Stored data entries:
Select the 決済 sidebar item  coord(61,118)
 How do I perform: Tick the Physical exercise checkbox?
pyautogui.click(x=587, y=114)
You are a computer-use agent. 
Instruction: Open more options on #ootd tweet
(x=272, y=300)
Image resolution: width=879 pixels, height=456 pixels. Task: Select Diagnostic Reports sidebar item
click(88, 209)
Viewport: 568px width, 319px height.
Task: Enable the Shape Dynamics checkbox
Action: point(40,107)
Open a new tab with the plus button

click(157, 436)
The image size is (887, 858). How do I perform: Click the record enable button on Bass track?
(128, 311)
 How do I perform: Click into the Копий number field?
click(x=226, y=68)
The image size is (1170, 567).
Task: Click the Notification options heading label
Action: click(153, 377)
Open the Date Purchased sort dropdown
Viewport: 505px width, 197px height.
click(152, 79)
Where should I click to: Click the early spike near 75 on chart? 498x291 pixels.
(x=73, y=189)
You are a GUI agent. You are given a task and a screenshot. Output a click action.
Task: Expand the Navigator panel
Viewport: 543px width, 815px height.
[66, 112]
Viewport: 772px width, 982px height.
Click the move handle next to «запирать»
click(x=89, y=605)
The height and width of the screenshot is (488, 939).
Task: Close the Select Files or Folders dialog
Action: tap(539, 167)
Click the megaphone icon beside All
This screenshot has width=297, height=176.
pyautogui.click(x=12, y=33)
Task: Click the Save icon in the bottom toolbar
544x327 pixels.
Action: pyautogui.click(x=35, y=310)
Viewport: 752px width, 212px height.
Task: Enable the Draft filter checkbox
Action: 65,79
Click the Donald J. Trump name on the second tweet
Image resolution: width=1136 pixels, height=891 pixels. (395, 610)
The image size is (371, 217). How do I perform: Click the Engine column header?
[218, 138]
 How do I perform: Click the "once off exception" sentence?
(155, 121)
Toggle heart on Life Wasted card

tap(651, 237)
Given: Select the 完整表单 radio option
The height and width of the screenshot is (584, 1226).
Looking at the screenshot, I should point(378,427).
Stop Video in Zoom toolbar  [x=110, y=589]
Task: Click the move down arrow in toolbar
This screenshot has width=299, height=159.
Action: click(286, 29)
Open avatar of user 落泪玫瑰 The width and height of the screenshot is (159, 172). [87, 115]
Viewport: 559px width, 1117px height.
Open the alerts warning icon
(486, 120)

**Assignment**
Considering only the data above, return the lines in which "toolbar" occurs.

**Response to this exercise**
Task: Click the Save icon in the bottom toolbar
Stop Video in Zoom toolbar  [x=110, y=589]
Task: Click the move down arrow in toolbar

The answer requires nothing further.